Text passage -

Start

[Old & New Edinburgh Contents]
First Notice of its History – Marriage of James IV. – The Scots of the Days of Flodden – A Brawl in the Palace – James V.’s. Tower – The Gudeman of Ballengeich – His Marriage – Death of Queen Magdalene – The Council of November, 1542 – A Standing Army Proposed – The Muscovite Ambassadors Entertained by the Queen Regent.
THE occasional residence of so many of his kingly ancestors at the abbey of Holyrood, and its then sequestered and rural locality, doubtless suggested to James IV. the expediency of having a royal dwelling near it; thus, we find from the Records of the Privy Seal the earliest mention of a palace at Holyrood occurs on the 10th of September, 1504, when “to Maister Leonard Logy, for his gude and thankful service, done and to be done, to the kingis hienis, and speciallie for his diligent and grete laboure made be him in the building of the palace beside the Abbey of the Holy Croce,” of “the soume of forty pounds.” This is the first genuine notice of the grand old Palace of Holyrood.
In 1503 the then new edifice witnessed the marriage festival of James IV. and Margaret Tudor, whose contract is still preserved in the city archives. A minute account of her reception at Edinburgh has been preserved by one of her attendants, John Young, the Somerset Herald, who records in a pleasing light the wealth, refinement, and chivalry of the court of Scotland. The king met his fair bride, who was then in her fourteenth year, at Dalkeith, where she was entertained by John Earl of Morton. She had scarcely taken possession of her chamber when the tramp of horses was heard in the quadrangle, and among the English attendants the cry rang through the castle, “The king! The King of Scotland has arrived!”
The whole interview between the royal pair, as described by the Somerset Herald, presents a curious picture of the times. “James was dressed simply in a velvet jacket, with his hawking lure flung over his shoulder; his hair and beard curled naturally, and were rather long… He took her hand and kissed her, and saluted all her ladies by kissing them. Then the king took the queen aside, and they communed together for a long space.” He then returned to Holyrood. Next night he visited her at Newbattle, when he found her playing cards; and James, who is said to have composed the air of “Here’s a health to my true love,” entertained her by a performance on the clavichord and lute; and on taking leave he sprang on his horse, “a right fair courser,” without using a stirrup, and spurred on at full gallop, leaving who might to follow; but hearing that the Earl of Surrey – his future foe – and other nobles were behind, he returned and saluted them bareheaded. At their next meeting Margaret played also on the lute and clavichord, while the monarch listened with bended knee and head uncovered. Who, then, could have foreseen the disastrous day of Flodden!

End

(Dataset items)
Start

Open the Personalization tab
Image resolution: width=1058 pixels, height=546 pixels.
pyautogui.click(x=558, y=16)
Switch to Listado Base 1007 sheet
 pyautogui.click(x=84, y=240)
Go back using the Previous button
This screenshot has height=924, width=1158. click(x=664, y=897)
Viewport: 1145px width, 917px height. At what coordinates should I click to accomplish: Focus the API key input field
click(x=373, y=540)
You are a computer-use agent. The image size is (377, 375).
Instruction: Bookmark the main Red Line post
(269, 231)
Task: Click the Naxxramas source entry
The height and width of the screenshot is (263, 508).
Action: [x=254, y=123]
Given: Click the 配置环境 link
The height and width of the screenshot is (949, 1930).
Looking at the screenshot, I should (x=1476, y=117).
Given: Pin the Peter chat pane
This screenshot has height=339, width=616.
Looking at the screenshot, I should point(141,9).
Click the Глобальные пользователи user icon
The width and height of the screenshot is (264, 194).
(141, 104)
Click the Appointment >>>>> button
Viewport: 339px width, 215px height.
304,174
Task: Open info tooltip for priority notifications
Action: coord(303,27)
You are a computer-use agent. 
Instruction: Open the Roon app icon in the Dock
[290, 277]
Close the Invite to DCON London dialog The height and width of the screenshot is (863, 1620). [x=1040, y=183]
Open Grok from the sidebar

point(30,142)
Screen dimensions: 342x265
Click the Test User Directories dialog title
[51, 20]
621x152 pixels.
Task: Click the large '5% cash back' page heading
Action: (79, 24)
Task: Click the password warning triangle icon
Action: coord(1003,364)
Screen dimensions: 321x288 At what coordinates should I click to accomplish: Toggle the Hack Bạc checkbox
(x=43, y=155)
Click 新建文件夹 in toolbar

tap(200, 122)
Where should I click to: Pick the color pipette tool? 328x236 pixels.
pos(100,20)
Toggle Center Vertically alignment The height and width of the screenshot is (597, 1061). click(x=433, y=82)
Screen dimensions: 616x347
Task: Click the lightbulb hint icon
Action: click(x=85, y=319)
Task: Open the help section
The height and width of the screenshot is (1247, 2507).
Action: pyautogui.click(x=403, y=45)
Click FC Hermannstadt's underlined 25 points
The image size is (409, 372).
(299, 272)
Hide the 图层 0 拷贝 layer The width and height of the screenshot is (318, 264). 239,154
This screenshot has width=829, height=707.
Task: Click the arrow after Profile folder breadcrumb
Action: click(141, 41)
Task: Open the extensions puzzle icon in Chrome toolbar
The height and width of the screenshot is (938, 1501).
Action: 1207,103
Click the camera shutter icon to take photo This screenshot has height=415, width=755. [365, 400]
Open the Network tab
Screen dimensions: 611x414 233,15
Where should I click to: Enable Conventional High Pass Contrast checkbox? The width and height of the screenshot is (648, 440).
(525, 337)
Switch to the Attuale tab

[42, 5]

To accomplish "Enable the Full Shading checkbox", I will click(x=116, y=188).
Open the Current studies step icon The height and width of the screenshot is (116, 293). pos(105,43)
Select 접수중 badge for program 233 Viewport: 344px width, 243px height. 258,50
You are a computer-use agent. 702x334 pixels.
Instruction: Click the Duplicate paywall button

End

To-do list -
[A] In the passage on the early history of Holyrood Palace, at which place did James IV first meet Margaret Tudor?
[B] Set down the part of the Holyrood Palace passage starting at "[Old & New Edinburgh" and ending at "the Queen Regent.".
[C] Take the Holyrood Palace history further, picking up after its last sentence.

Responses in order -
[A] At Dalkeith.

[B]
[Old & New Edinburgh Contents]
First Notice of its History – Marriage of James IV. – The Scots of the Days of Flodden – A Brawl in the Palace – James V.’s. Tower – The Gudeman of Ballengeich – His Marriage – Death of Queen Magdalene – The Council of November, 1542 – A Standing Army Proposed – The Muscovite Ambassadors Entertained by the Queen Regent.

[C]
When she left Newbattle to proceed to the capital, James, attired in a splendid costume, met her on a bay horse trapped with gold. Before him rode Bothwell, bearing the sword of state, with the leading nobles. He took the queen from “her litre,” and placing her behind him on a pillion, they rode onward to the city. On the way they were entertained by a scene of chivalry – a knight errant in full armour rescuing a distressed lady from a rival. The royal pair were met at their entrance by the Grey Friars, whose monastery they had to pass, bearing, in solemn procession, banner and cross and their most valued relics, which were presented to receive the kiss of Margaret and James; and thereafter they had to tarry at an embattled barrier, at the windows of which were “angells syning joyously,” one of whom presented to her the keys of the city.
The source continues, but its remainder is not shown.